> _What the task asks_
When you return the data, keep every line exactly as it is and leave out the pictures.

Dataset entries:
+===+

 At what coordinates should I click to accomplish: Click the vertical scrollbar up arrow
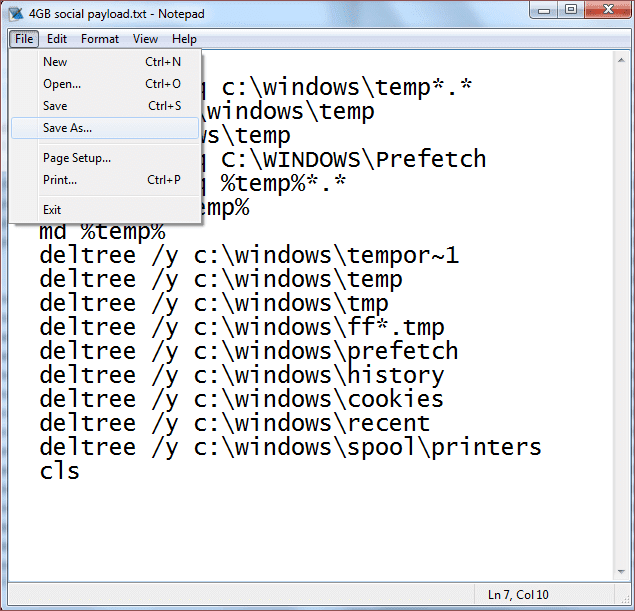[x=621, y=61]
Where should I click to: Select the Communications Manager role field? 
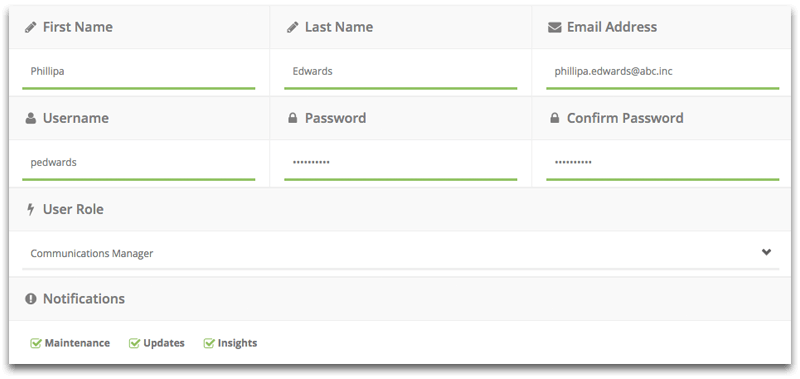click(401, 254)
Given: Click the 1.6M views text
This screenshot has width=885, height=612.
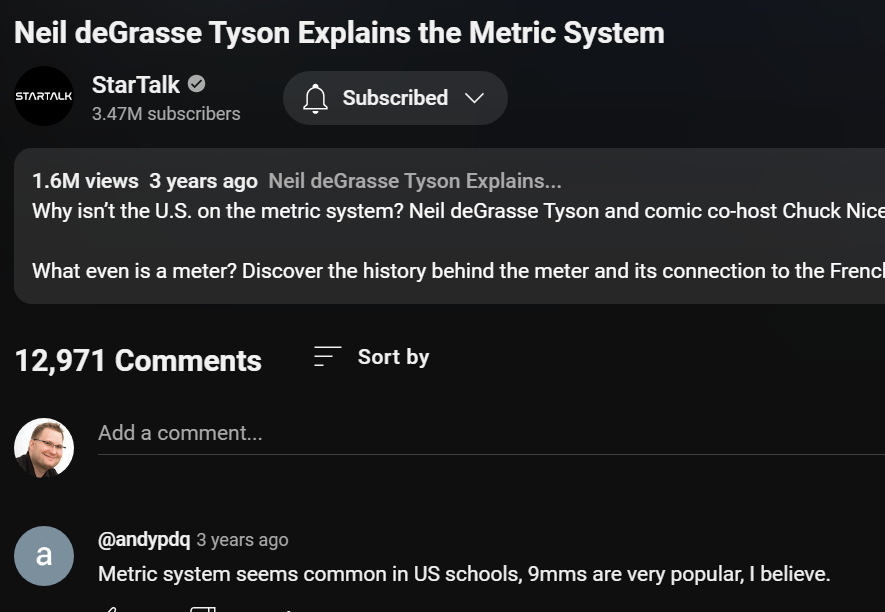Looking at the screenshot, I should [x=85, y=181].
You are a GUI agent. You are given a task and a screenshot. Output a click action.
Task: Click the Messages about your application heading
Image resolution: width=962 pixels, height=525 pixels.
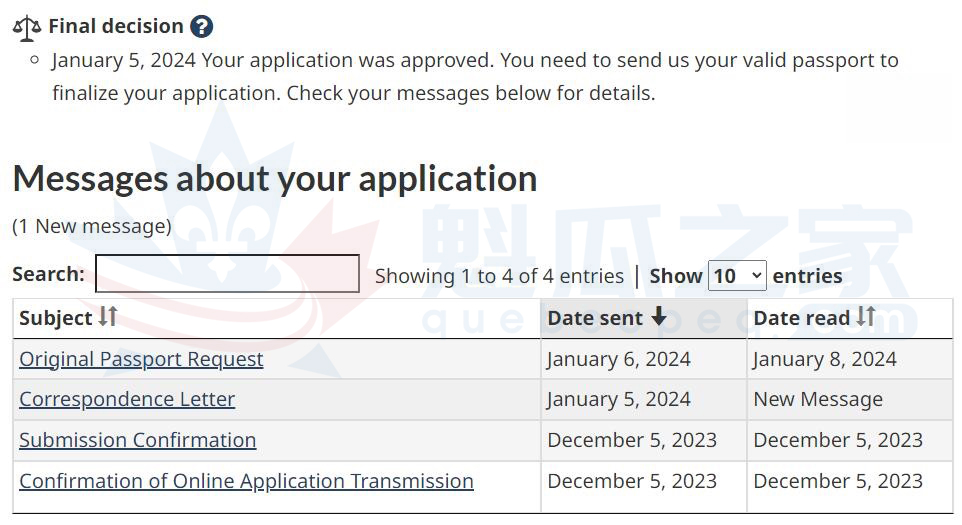tap(275, 178)
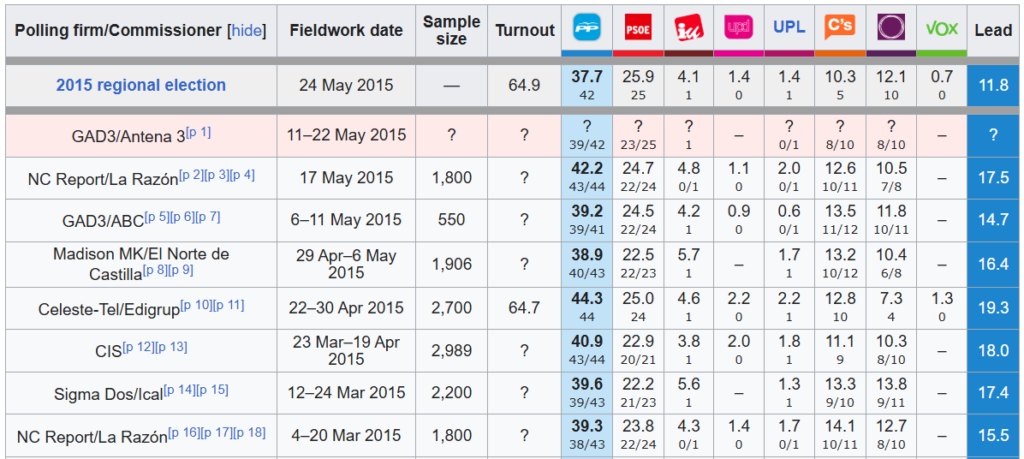Click the PSOE red logo icon

(637, 28)
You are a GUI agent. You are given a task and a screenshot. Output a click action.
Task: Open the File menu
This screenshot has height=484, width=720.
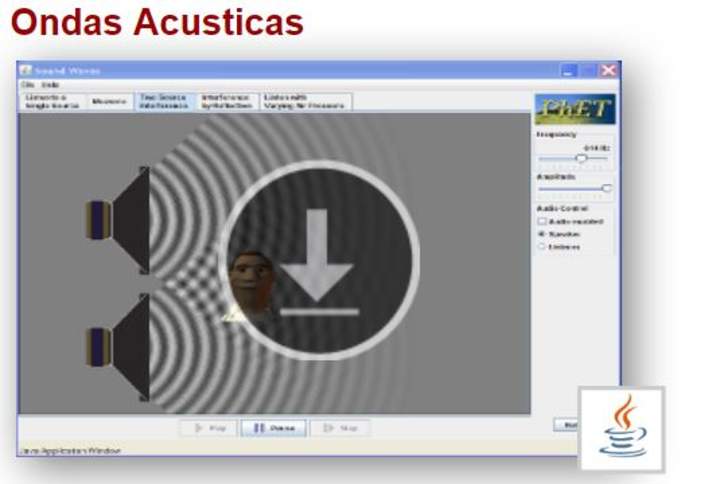click(x=26, y=85)
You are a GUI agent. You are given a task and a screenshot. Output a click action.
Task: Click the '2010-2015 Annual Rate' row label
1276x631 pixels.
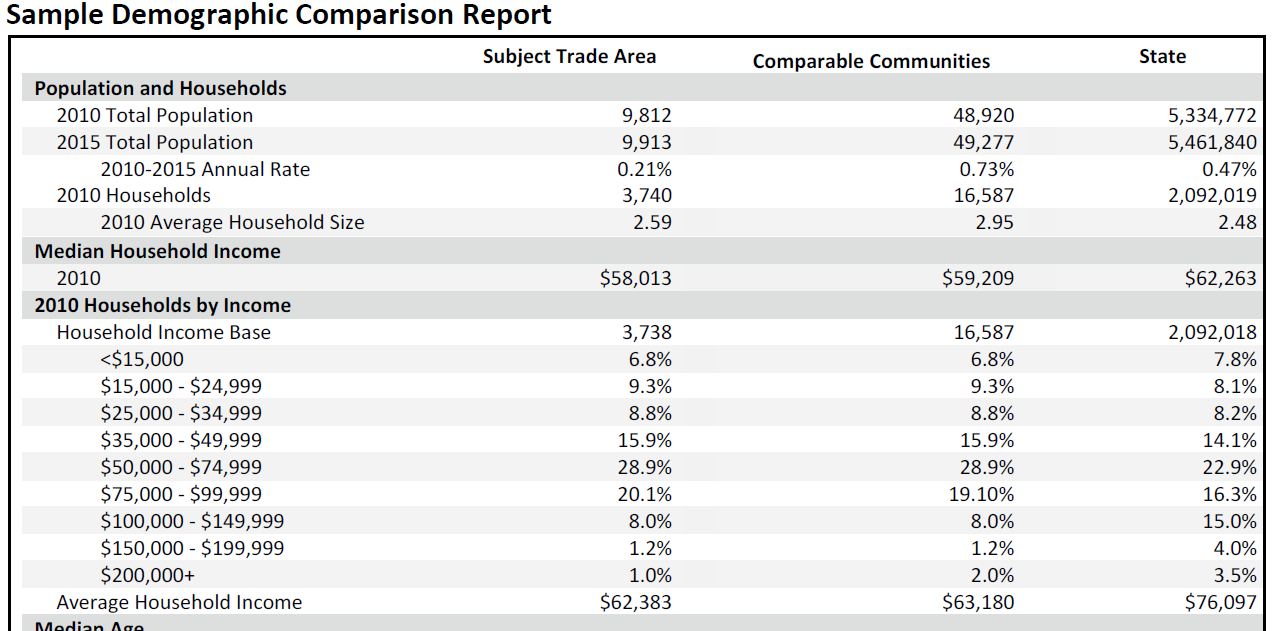click(x=205, y=169)
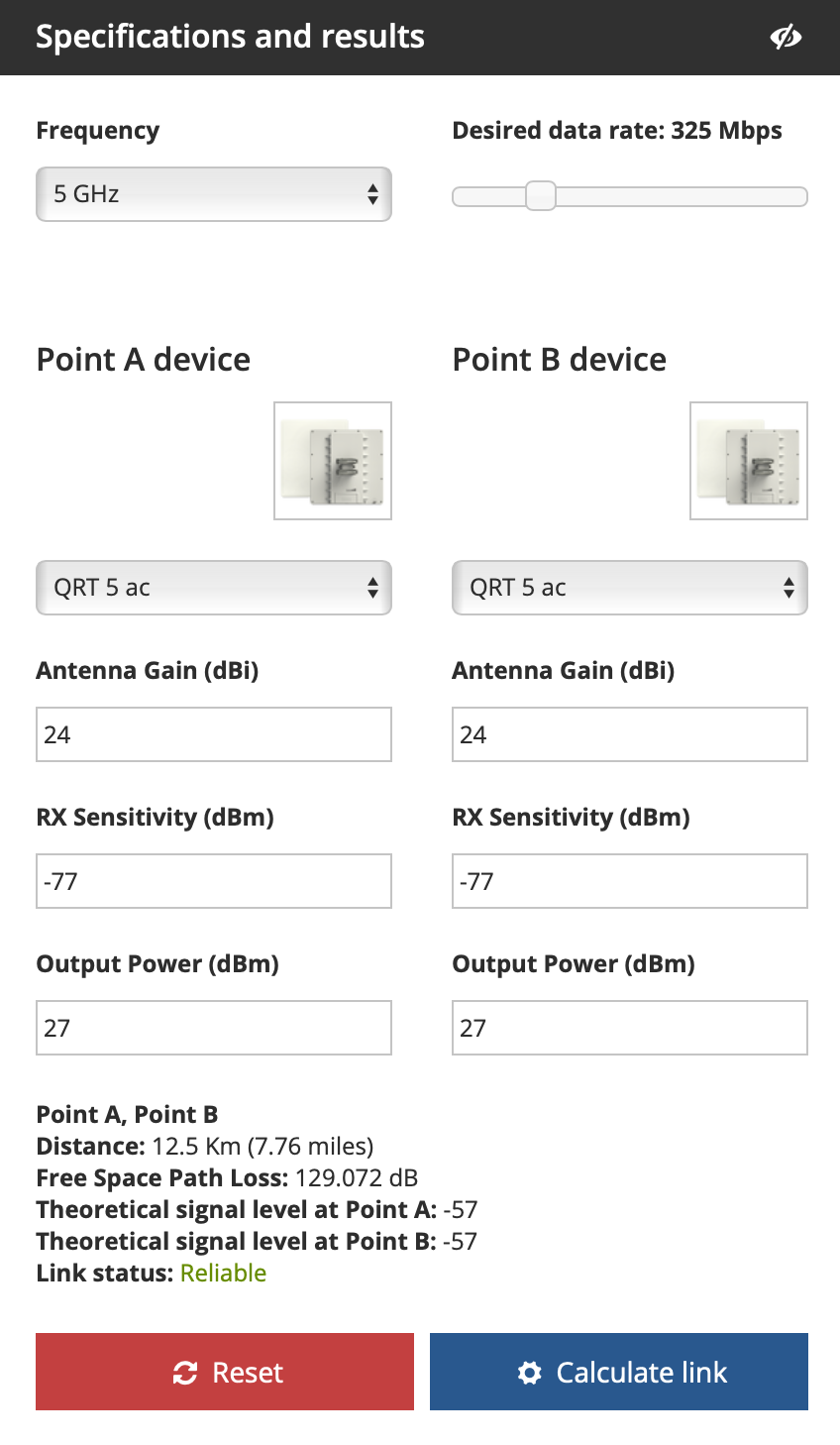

+===+

> _Solution_
 At what coordinates should I click to accomplish: Click the vertical scrollbar up arrow
[x=621, y=61]
Where should I click to: Select the Communications Manager role field? 
click(401, 254)
Given: Click the 1.6M views text
This screenshot has width=885, height=612.
Looking at the screenshot, I should [x=85, y=181].
You are a GUI agent. You are given a task and a screenshot. Output a click action.
Task: Click the Messages about your application heading
Image resolution: width=962 pixels, height=525 pixels.
tap(275, 178)
Click the PSOE red logo icon

(637, 28)
You are a GUI agent. You are given a task and a screenshot. Output a click action.
Task: Open the File menu
This screenshot has height=484, width=720.
click(x=26, y=85)
You are a GUI agent. You are given a task and a screenshot. Output a click action.
Task: Click the '2010-2015 Annual Rate' row label
1276x631 pixels.
click(x=205, y=169)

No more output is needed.